La battaglia tra il giornalista e Viale Mazzini entra nel vivo. Scaduti i sette giorni concessi dai suoi legali all'azienda per chiarire le ragioni della rimozione dalla conduzione, Ranucci ha avviato la procedura per ottenere un reintegro cautelare d'urgenza, con l'obiettivo di tornare alla guida di Report già prima dell'inizio della nuova stagione, previsto l'8 novembre.
A confermare l'iniziativa è lo stesso Ranucci, che in un'intervista al Corriere: "Ancora non ho rifiutato le proposte che mi ha fatto la Rai, ho trenta giorni. C’è anche la possibilità di un reintegro, quindi faremo una conduzione a quattro, a cinque o a sei…". Una battuta che chiama in causa anche il nuovo assetto del programma, affidato alla co-conduzione di Daniele Piervincenzi e Claudia Di Pasquale.

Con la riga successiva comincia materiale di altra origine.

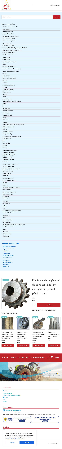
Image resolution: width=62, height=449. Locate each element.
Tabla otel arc (6, 215)
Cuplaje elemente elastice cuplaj (11, 69)
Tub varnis (5, 231)
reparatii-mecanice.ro (9, 249)
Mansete (4, 122)
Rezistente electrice (7, 171)
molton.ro (6, 267)
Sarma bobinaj (6, 189)
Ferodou (4, 94)
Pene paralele (6, 143)
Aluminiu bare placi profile (9, 27)
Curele (4, 73)
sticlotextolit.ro (7, 262)
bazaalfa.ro (6, 251)
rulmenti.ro (6, 253)
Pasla (4, 141)
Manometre (5, 120)
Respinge (12, 442)
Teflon (4, 217)
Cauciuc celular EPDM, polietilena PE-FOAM (14, 48)
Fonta (4, 96)
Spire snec (5, 201)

Il punto centrale della strategia difensiva riguarda però le motivazioni dell'azienda. L'avvocato Roberto De Vita contesta infatti alla Rai di aver evocato pressioni e interferenze senza indicare fatti precisi: "Dopo aver dichiarato formalmente l’esistenza di "continue pressioni, opacità, commistione, interferenze, obiettiva incompatibilità", l'azienda ha comunicato che non intende esplicitare le ragioni di fatto e le circostanze alla base di quel che ha scritto. Qualora vi fossero stati fatti concreti, non avrebbe avuto difficoltà a rappresentarli. Si tratta, a tutta evidenza, della insussistenza di motivazioni fattuali ovvero di ragioni esplicitabili. Grave che lo faccia un datore di lavoro, ancor più grave che lo faccia un’azienda pubblica".
Da qui la scelta di ricorrere all'articolo 700 del codice di procedura civile: la richiesta sarà sottoposta al Giudice del Lavoro, chiamato a valutare sia la fondatezza delle ragioni di Ranucci sia l'urgenza del provvedimento. L'obiettivo è ottenere una decisione in tempi compatibili con il ritorno in onda di Report.
Se l'istanza venisse accolta, la Rai potrebbe dunque essere costretta a rivedere in extremis il nuovo assetto del programma. In caso contrario, la contesa proseguirebbe attraverso un giudizio ordinario, con tempi decisamente più lunghi. Intanto, il prossimo passaggio è atteso il 17 settembre, quando il Cda Rai tornerà a occuparsi del dossier Report.